I've recently taken over the IT infrastructure for a small business, and our external DNS is a mess of outdated records hosted with our domain registrar. I want to migrate to a more robust provider and implement better practices like DNSSEC and proper TTL management, but I'm worried about causing an outage during the transition. For sysadmins who have modernized their DNS setup, what was your migration strategy to minimize risk, and which specific configuration settings or record types do you now consider essential for security and reliability that are often overlooked?

[ScarlettIR]

Nice goal. Start with a parallel run on two providers and keep TTLs modest (e.g., 300s) so you can roll back fast if anything breaks.
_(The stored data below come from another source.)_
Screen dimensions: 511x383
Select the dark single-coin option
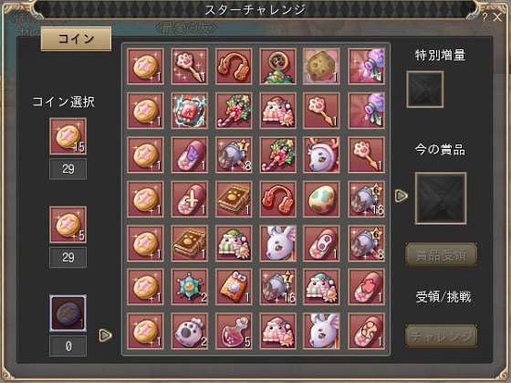68,314
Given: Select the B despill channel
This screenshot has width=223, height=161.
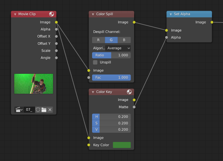Looking at the screenshot, I should (124, 40).
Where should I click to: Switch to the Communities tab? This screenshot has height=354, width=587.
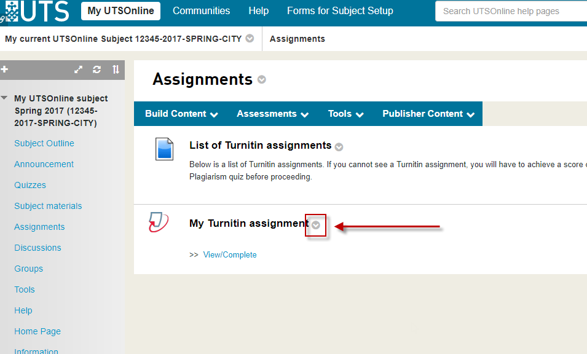point(201,11)
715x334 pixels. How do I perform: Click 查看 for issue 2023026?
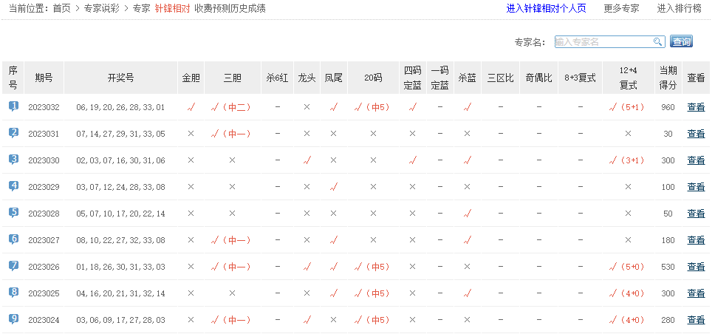point(696,267)
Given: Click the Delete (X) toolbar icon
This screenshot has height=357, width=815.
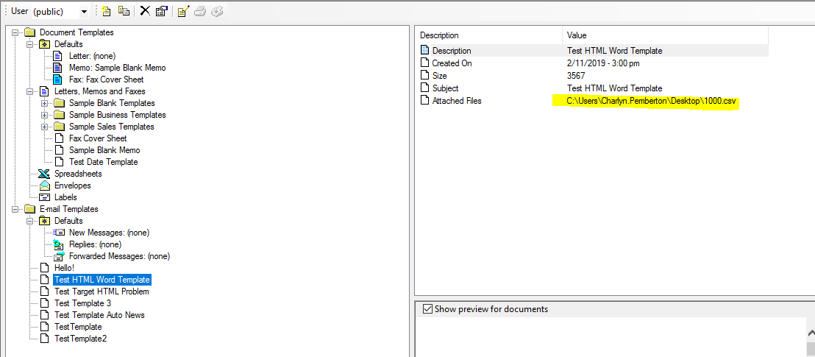Looking at the screenshot, I should coord(145,11).
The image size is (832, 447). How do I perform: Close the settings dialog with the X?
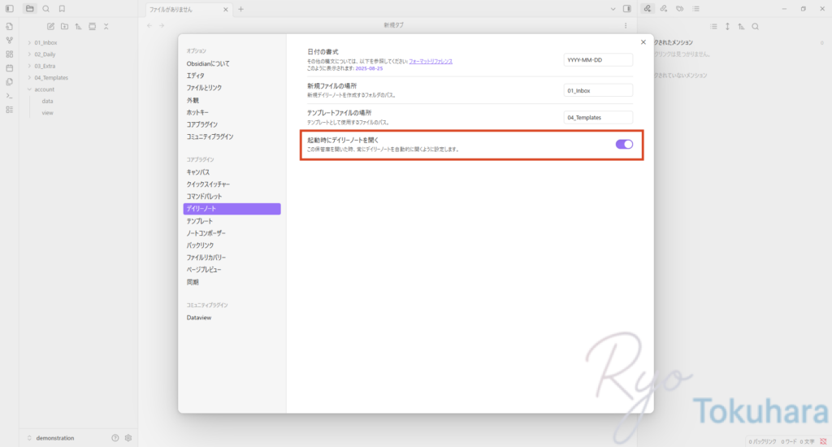click(644, 42)
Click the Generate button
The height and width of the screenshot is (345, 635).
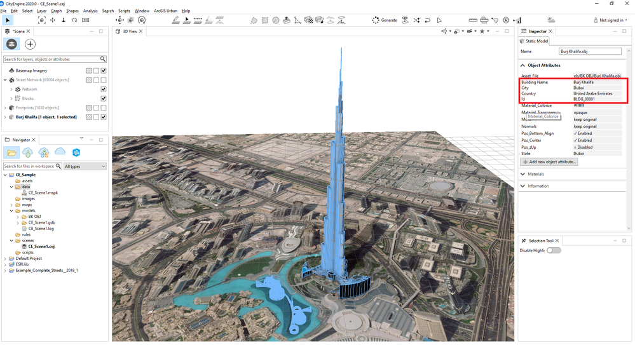coord(385,20)
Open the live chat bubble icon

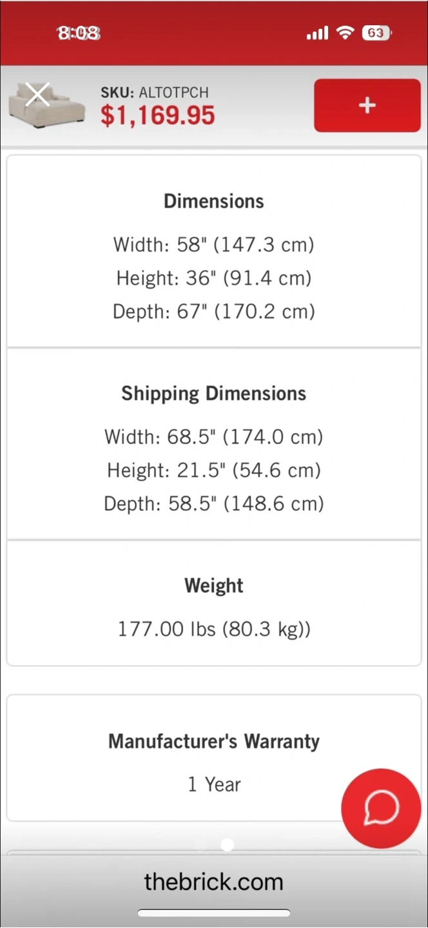tap(381, 808)
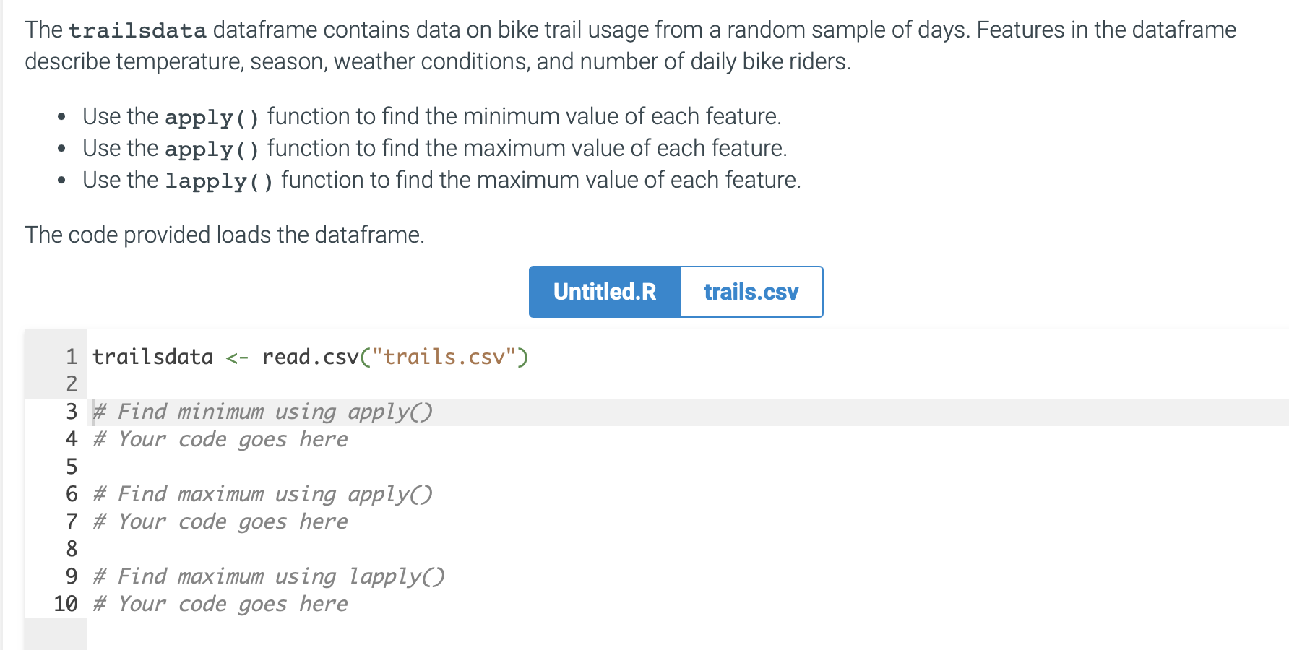This screenshot has width=1289, height=650.
Task: Click the comment 'Find maximum using apply()'
Action: pyautogui.click(x=262, y=494)

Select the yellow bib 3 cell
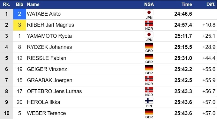[x=19, y=25]

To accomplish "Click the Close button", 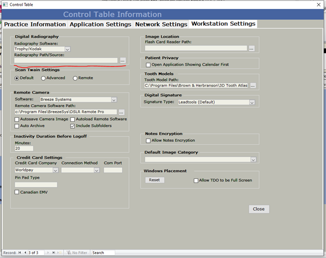I will point(259,209).
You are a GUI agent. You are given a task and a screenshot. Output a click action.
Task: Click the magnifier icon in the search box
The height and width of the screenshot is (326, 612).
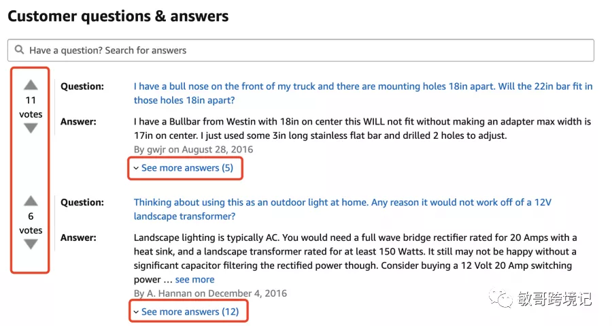tap(19, 50)
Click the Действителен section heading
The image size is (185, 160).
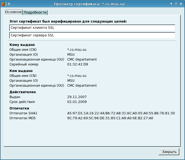pos(23,92)
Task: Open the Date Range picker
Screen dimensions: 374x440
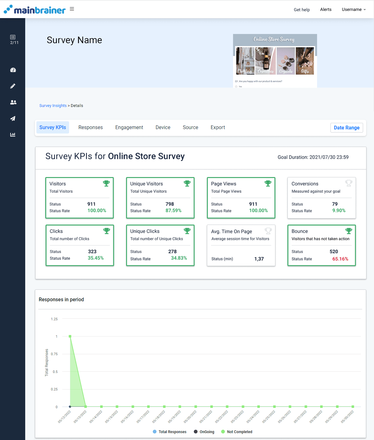Action: (347, 128)
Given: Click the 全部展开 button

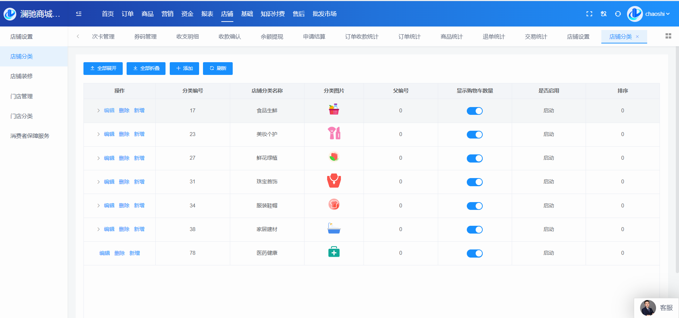Looking at the screenshot, I should tap(103, 69).
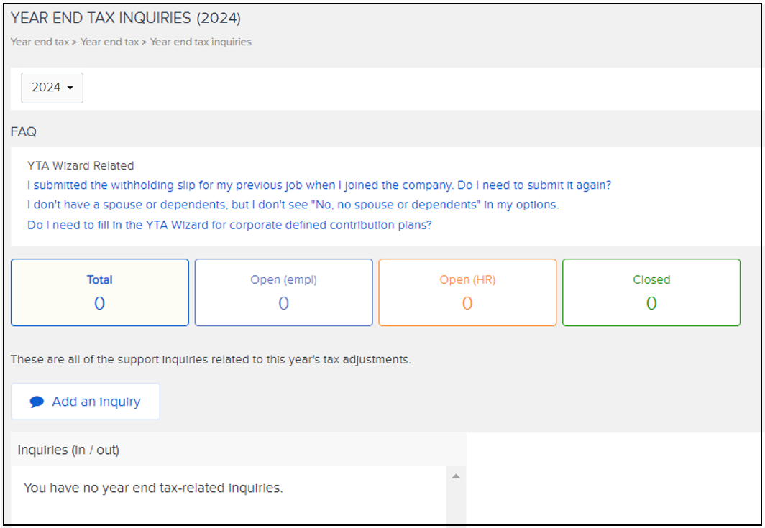
Task: Switch to the Closed inquiries card
Action: point(651,292)
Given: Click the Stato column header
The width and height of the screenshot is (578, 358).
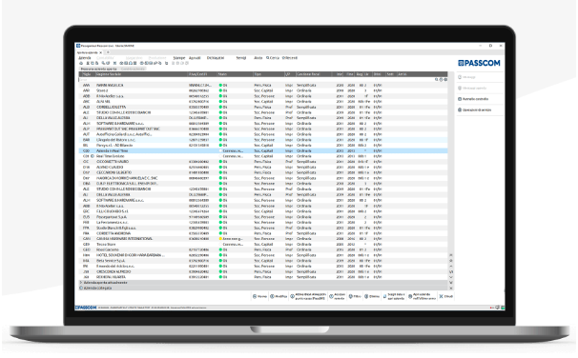Looking at the screenshot, I should [x=235, y=74].
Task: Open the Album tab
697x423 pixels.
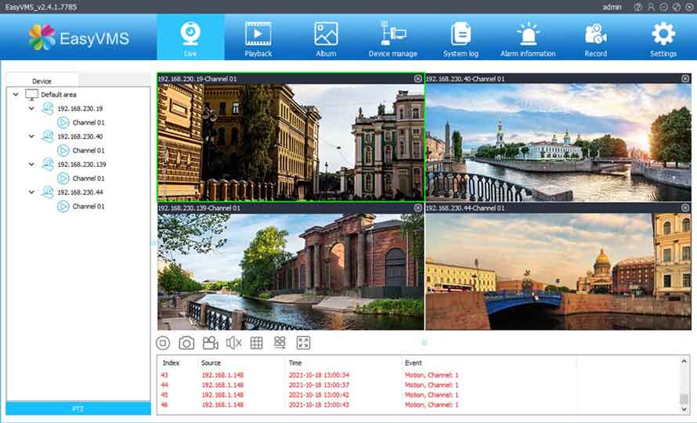Action: pyautogui.click(x=326, y=38)
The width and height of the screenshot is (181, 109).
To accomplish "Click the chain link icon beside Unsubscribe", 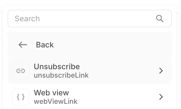I will (x=21, y=71).
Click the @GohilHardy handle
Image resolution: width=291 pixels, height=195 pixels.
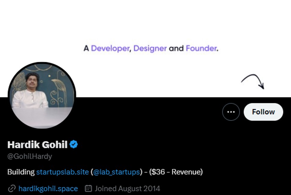point(30,157)
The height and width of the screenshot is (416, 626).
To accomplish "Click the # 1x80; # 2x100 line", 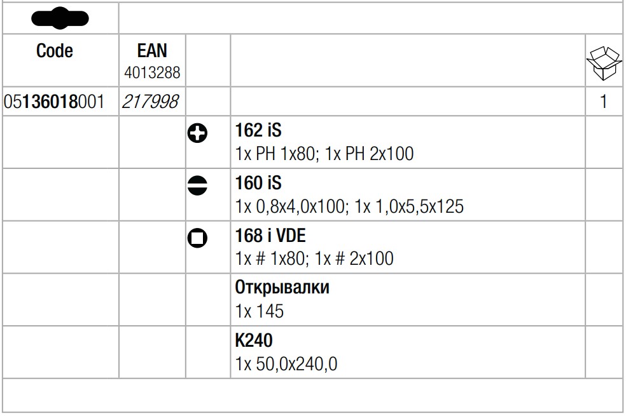I will click(314, 258).
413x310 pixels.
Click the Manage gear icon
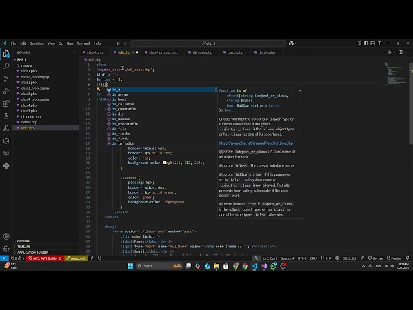(x=6, y=249)
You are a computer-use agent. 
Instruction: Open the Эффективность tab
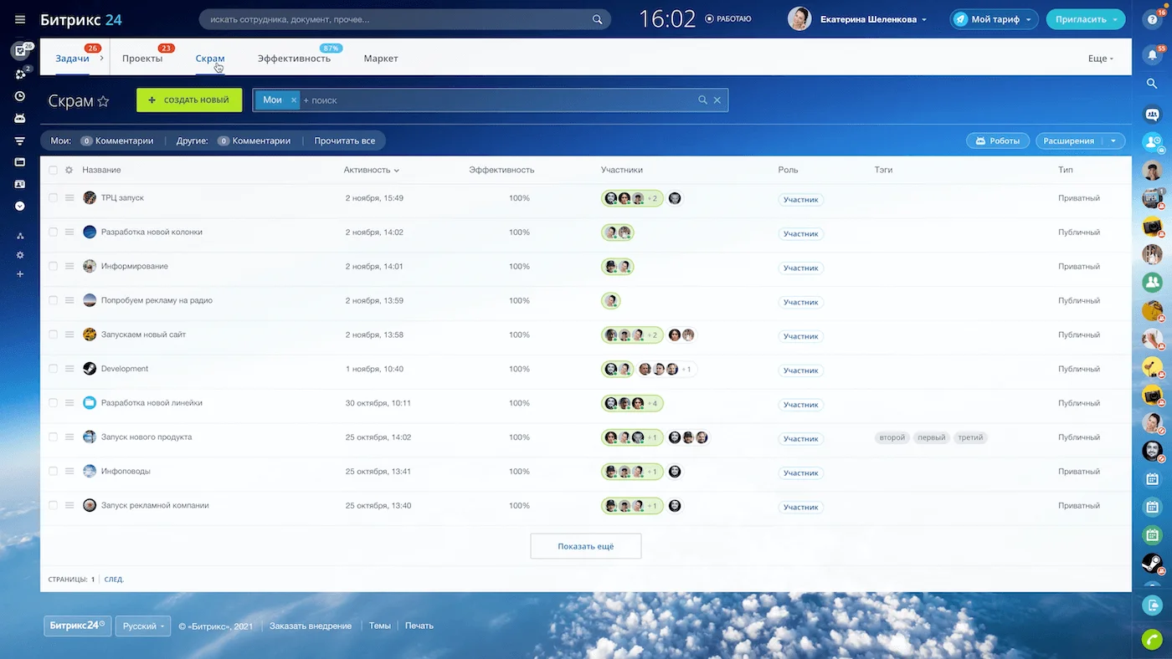click(x=294, y=59)
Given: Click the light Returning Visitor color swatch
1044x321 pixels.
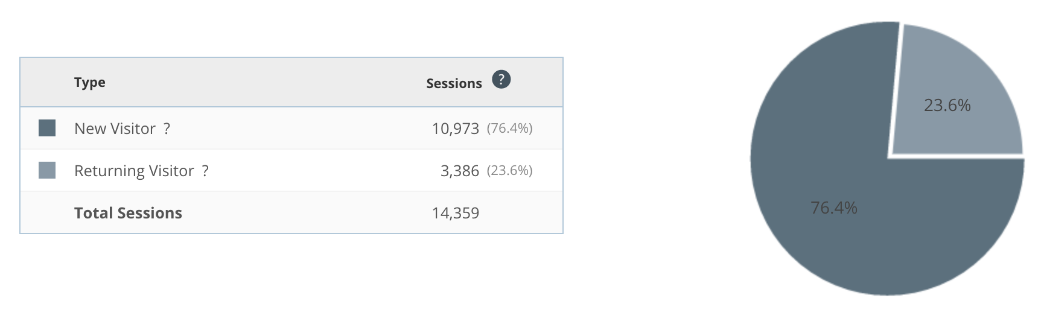Looking at the screenshot, I should click(47, 170).
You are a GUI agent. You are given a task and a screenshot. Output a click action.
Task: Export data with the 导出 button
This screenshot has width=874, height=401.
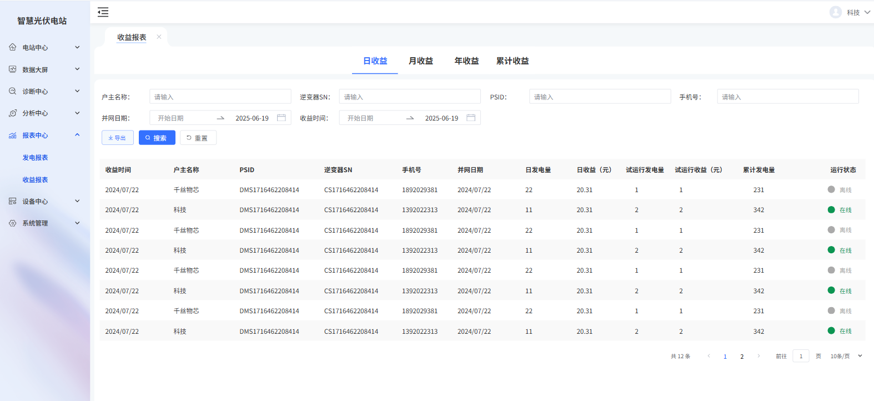tap(117, 138)
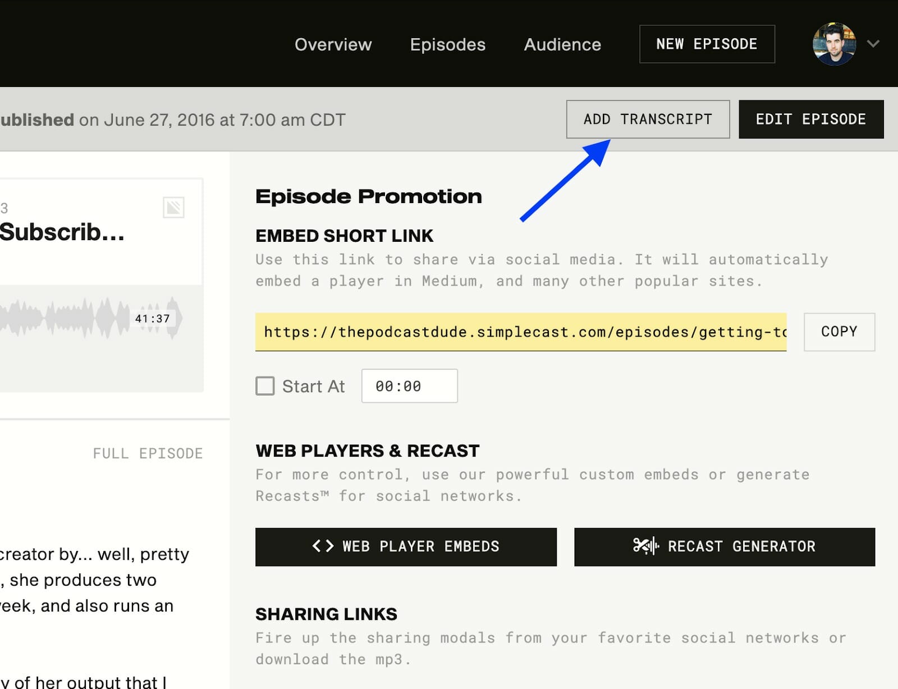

Also do a full inventory first to remove stale records.

[Evelyn.W]

Migration strategy: 1) clean data and export the current zone; 2) set up the new provider with an exact replica and enable DNSSEC; 3) temporarily run both zones (dual delegation) during a controlled window; 4) flip delegation to the new NS and publish DS at the parent; 5) monitor for a few days and then decommission the old provider.

[George.R]

Essential records and settings: A/AAAA for hosts, NS and SOA, MX for mail, CNAME where needed, TXT (SPF/DKIM hints), SRV for services; TTL around 300s works in normal operation; during migration drop to 60-120s. Also ensure zone serial increments on updates.

[Eric.M]

Security-focused bits: enable DNSSEC across zones; publish DS at the parent; maintain backups of DNSKEY; have a plan for key rollover; enable secondary DNS for redundancy; consider RPZ; ensure access controls and logs are in place on the DNS provider.

[George87]

Potholes to watch for: missing child zone config, apex CNAMEs, forgetting to update registrar delegation, long propagation due to TTLs, and not validating data after cutover. Run a small pilot subdomain first and keep a clear rollback plan.

[AlexanderA]

Want a sample 2-week migration checklist? I can draft a concrete plan with a rollback window and DS/key rollover steps tailored to your domain.